The expected answer is a verbatim transcription of the lines below, beginning with the first and ending with the line that holds "The image size is (799, 538).", without pictures.
◇ ◇ ◇ ◇
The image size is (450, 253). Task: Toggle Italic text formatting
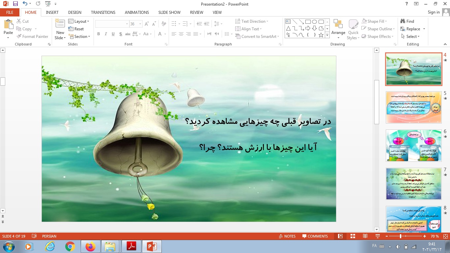point(106,34)
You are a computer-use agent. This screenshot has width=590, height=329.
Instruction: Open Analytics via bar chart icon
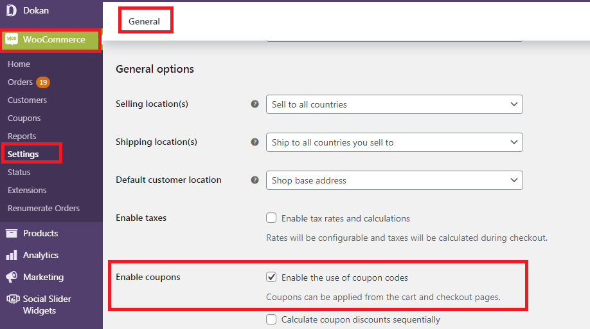coord(12,255)
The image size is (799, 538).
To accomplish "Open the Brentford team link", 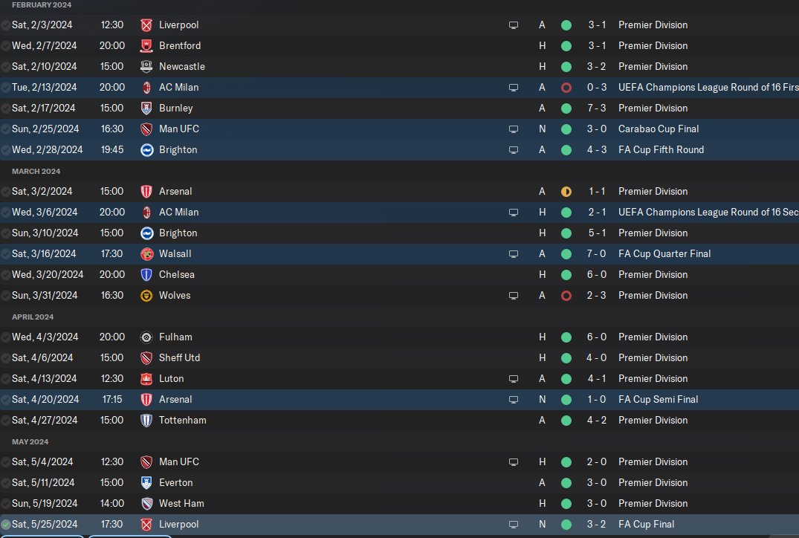I will [x=179, y=46].
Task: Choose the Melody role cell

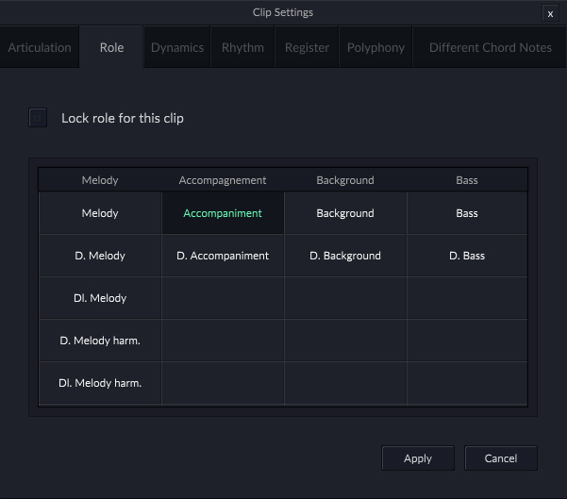Action: [100, 213]
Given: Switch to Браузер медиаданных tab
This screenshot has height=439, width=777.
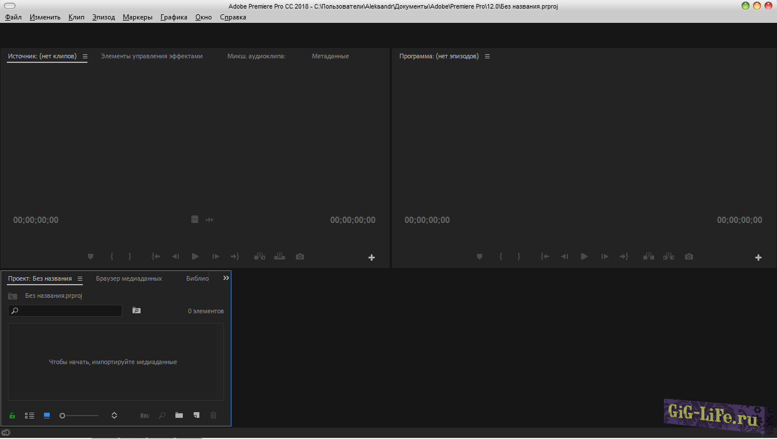Looking at the screenshot, I should point(129,279).
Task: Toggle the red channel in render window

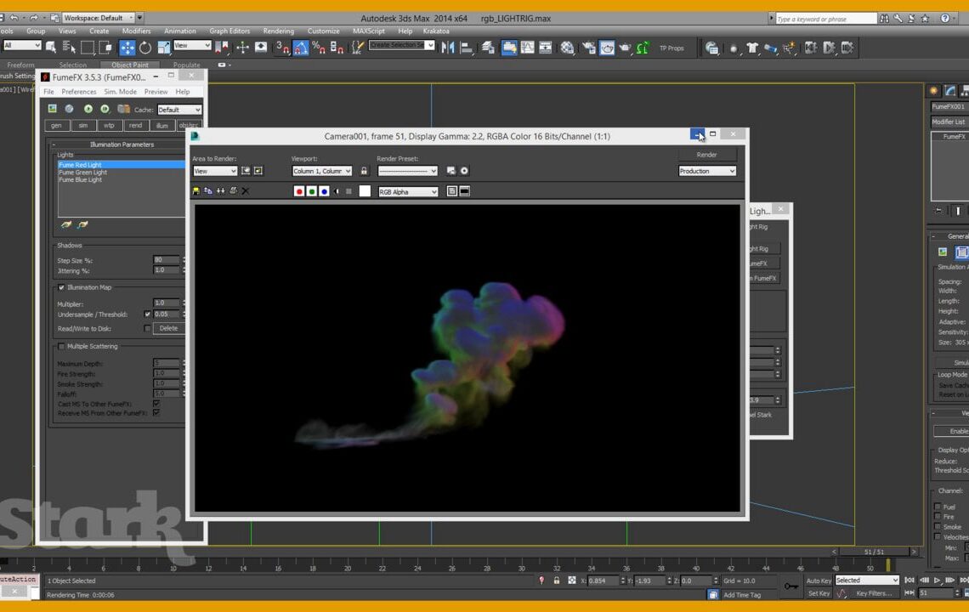Action: tap(299, 191)
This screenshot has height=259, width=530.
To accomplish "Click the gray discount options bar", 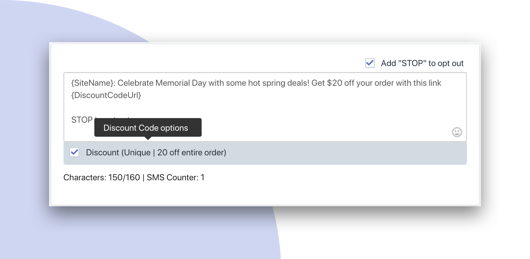I will coord(265,153).
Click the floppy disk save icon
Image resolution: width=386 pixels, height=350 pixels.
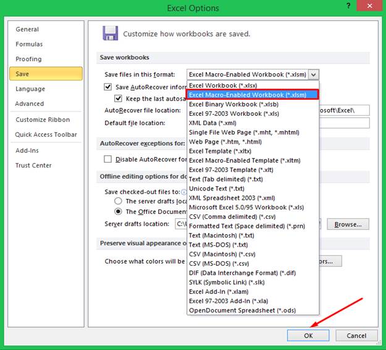110,33
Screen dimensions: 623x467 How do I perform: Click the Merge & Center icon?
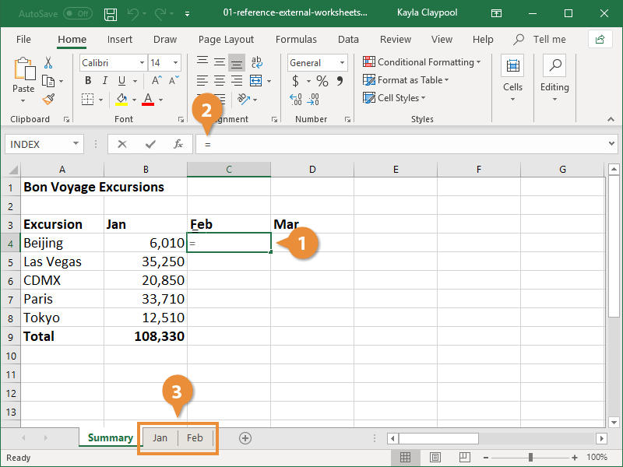click(255, 79)
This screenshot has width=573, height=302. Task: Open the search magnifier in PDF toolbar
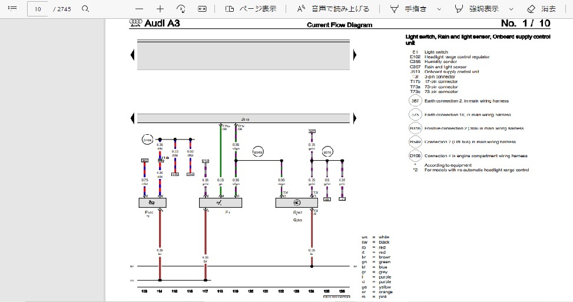85,9
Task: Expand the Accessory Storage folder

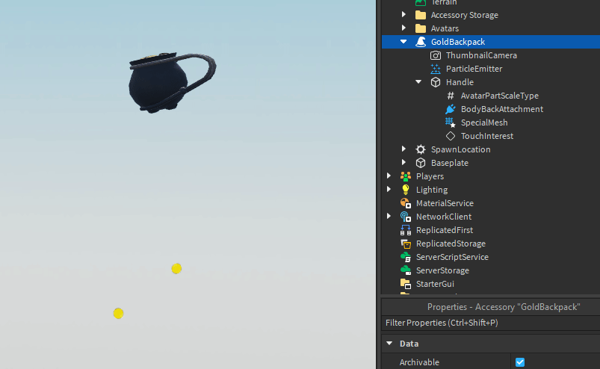Action: pyautogui.click(x=403, y=14)
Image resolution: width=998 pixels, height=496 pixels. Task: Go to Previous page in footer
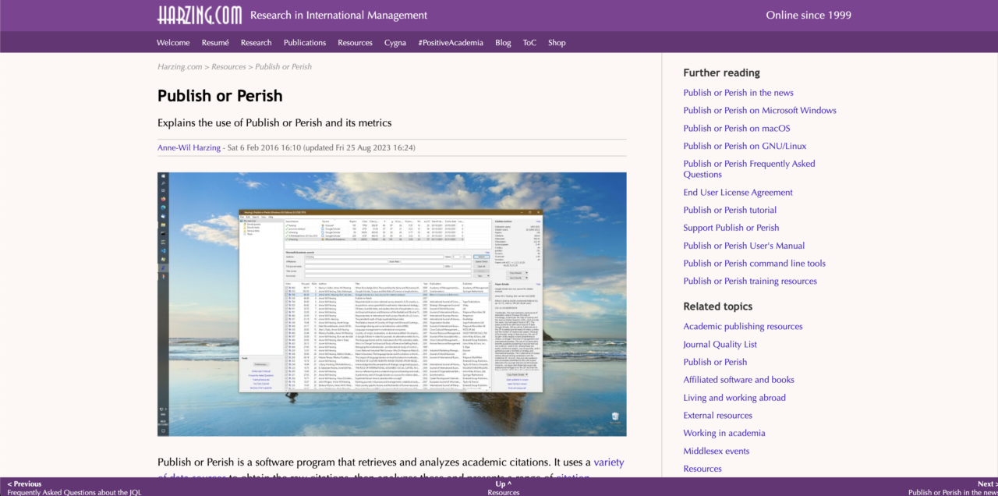click(x=25, y=484)
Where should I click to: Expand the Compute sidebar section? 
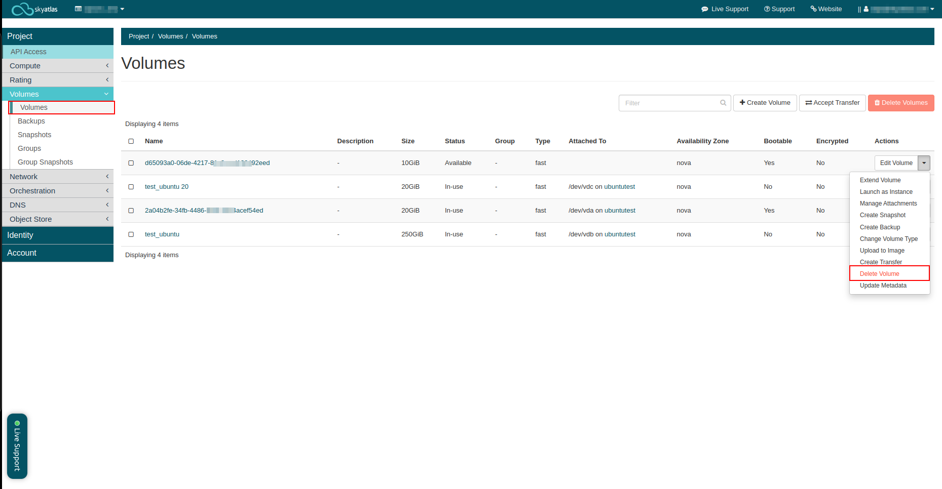click(58, 66)
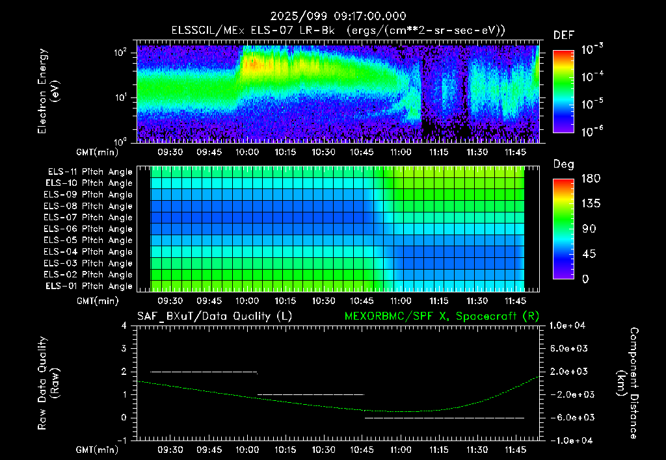Screen dimensions: 666x460
Task: Click the DEF color scale bar
Action: 563,92

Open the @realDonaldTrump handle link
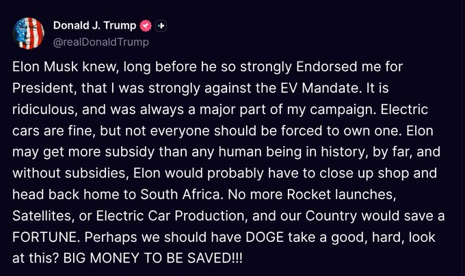tap(101, 42)
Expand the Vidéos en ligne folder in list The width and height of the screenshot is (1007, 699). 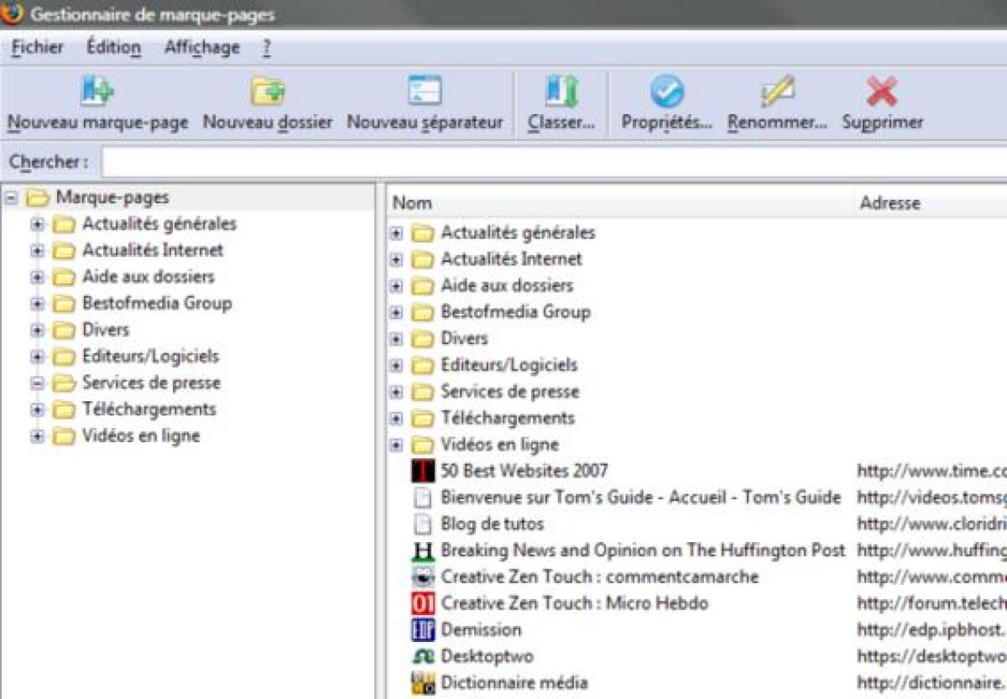pyautogui.click(x=397, y=445)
◇ ◇ ◇ ◇
**Output of the exercise**:
The image size is (450, 253). Task: Toggle Italic text formatting
point(106,34)
You are a computer-use agent. This screenshot has width=590, height=329.
Instruction: Open Analytics via bar chart icon
coord(12,255)
The image size is (799, 538).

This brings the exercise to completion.